Pharaoh was not the Lord. Moses did not die. But Moses never saw Pharaoh again. The all powerful war over recognition was about to be won. Only God would be recognized as the supreme ruler over the Israelites. The Israelites would freely choose to be in bondage to God and grant no ultimate and absolute fealty to any sovereign on earth, would grant fealty, but only when the covenant that the Israelites had with their God was recognized. Israelites would always live in the diaspora with a dual loyalty.

God had one more plague up his sleeve, a plague that would convert the Egyptians, temporarily at least, from an obstacle blocking the right to leave into a driving force of ethnic cleansing to expunge the Israelites from Egypt’s land. The very instrument of stoppage would become the means of setting forth the Israelites as a flood heading into the desert. Not only will you leave with your herds and your flocks, but each Israelite will be instructed to maximize their credit limits, to borrow all the silver and gold they could but renege on any responsibility to repay. The Egyptians would be left bankrupt.

Pharaoh’s order to kill the first-born of every Israelite had been thwarted, had been sabotaged by two of his own, by two midwives who subverted his orders. Now that order would come full circle and the first-born of the Egyptians would be the target. It was not sufficient that the Israelites escaped. Pharaoh had to pursue them in their escape, to at least recover the wealth that the Israelites took with them, and be drowned in the effort to recover that wealth.

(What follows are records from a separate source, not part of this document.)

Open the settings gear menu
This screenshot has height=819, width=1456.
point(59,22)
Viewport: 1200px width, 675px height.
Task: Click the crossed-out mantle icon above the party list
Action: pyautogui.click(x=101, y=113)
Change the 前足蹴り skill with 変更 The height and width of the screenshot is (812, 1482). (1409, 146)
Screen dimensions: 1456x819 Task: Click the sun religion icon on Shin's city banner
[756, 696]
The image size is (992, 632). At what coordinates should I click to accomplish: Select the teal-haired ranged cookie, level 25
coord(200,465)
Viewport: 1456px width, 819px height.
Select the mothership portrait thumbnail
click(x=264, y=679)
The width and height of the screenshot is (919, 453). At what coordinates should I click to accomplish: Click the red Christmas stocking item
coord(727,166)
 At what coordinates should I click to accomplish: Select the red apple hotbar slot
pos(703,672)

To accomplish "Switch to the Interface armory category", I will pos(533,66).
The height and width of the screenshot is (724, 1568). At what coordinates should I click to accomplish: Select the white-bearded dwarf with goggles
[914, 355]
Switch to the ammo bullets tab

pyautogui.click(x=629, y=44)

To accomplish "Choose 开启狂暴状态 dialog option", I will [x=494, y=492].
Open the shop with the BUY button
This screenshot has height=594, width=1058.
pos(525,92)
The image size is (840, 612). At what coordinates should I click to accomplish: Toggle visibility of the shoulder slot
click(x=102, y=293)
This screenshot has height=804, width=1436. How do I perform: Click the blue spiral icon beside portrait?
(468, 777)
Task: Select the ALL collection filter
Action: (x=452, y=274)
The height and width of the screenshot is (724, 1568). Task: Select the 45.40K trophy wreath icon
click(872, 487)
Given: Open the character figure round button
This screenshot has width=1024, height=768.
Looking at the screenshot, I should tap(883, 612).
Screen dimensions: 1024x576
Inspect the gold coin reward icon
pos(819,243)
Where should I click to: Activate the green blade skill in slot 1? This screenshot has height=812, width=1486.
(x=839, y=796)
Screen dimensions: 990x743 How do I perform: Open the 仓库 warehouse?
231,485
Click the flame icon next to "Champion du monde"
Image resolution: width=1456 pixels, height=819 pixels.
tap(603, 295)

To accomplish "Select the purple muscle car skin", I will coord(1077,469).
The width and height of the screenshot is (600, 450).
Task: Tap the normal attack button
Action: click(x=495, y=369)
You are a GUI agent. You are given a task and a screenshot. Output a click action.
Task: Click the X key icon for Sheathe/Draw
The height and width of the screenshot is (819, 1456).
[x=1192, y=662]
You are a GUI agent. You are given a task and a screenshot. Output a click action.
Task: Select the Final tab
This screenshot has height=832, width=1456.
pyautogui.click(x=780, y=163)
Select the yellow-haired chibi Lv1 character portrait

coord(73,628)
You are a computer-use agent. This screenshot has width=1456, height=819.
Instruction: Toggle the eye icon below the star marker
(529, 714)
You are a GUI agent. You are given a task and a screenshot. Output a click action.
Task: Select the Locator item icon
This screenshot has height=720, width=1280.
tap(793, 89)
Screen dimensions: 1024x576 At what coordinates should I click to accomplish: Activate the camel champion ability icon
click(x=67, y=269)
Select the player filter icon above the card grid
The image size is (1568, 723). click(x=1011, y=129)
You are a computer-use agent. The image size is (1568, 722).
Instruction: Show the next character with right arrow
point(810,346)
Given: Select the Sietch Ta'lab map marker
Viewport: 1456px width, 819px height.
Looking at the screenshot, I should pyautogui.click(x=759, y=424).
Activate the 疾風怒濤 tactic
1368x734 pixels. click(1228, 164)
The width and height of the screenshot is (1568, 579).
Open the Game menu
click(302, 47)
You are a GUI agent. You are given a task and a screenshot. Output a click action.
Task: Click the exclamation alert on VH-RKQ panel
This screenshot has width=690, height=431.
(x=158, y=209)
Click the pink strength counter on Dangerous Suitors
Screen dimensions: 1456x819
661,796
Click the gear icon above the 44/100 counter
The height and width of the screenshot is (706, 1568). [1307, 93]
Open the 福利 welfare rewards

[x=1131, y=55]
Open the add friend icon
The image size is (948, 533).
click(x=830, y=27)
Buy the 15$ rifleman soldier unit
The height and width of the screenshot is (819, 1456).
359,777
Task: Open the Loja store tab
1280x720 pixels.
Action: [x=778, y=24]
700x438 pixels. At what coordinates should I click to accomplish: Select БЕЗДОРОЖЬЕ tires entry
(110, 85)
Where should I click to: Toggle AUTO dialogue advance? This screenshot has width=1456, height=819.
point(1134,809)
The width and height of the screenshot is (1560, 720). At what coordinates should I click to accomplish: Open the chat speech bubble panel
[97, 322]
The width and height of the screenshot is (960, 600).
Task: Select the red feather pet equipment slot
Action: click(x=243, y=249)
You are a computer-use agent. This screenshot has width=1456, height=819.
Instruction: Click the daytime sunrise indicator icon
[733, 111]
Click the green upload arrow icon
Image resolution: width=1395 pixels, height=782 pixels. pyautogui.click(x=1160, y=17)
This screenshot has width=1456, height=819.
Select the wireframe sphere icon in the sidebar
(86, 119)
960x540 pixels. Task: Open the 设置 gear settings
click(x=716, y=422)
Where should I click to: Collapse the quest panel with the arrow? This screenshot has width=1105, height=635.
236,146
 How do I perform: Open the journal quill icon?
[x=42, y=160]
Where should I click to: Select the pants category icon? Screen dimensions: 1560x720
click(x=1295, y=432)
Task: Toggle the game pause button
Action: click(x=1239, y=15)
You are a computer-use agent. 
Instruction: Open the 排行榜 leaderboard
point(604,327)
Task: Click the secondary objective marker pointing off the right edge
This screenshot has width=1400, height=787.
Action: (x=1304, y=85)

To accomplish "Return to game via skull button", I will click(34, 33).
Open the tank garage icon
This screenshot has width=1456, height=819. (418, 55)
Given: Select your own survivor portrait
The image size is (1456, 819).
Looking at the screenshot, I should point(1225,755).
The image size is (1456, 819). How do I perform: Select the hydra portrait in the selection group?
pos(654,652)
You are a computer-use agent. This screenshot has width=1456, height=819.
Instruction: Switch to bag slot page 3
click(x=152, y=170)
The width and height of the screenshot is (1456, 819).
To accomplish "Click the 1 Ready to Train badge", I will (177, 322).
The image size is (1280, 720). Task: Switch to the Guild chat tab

But that is for another parshah. This parshah is ultimately about the defeat and death of primogeniture among the Israelites. The tales of Abraham, Isaac and Jacob had been about second-born sons winning over first-borns. This defeat marked the death of the principle of primogeniture altogether. For henceforth, merit and aptitude would count in leadership and not the order of birth. And in doing so, the Israelites would inherit the double portion, the wealth of the Egyptians as well as their own wealth. Jacob’s tricking Esau out of his birthright was but a sign of what was to come. Thus, an upstart nation would henceforth steal the birthright of a civilization that had already lasted several millennia. Israel, God’s later-born, would take the place as God’s firstborn. And the Israelites would move from bondage to a human-god to a God who would gradually become humanized, a God of wrath and coercive power who would become a God of mercy and influence.

To live under the sovereignty of influence rather than coercive power would be the route to full freedom for the Israelites and for all of humanity. And it is a route that is not established between one individual dedicated to service to the authority of influence rather than coercion, but of a whole community, a whole society. For without that collective commitment to this process of revelation, there is no individual freedom. I cannot be free, you cannot be free, we cannot be free unless we worship the same God, a God that in the days of the Israelites in Egypt who was a God of coercive power but over time revealed Himself to be a God of influence, a God of dialogue and discourse rather than commandments from on high.

But it was through coercion that the community came to be in the first place. The freedom of the individual, the freedom to think and choose and believe and express oneself, are all dependent and conditional upon the prior existence of such a collective covenant. The freedom of the autonomous self is not a condition of democracy, of the modern enlightenment world. Rather the modern enlightenment world, the world of a nation-state that grants freedom to the individual, is the primary precondition.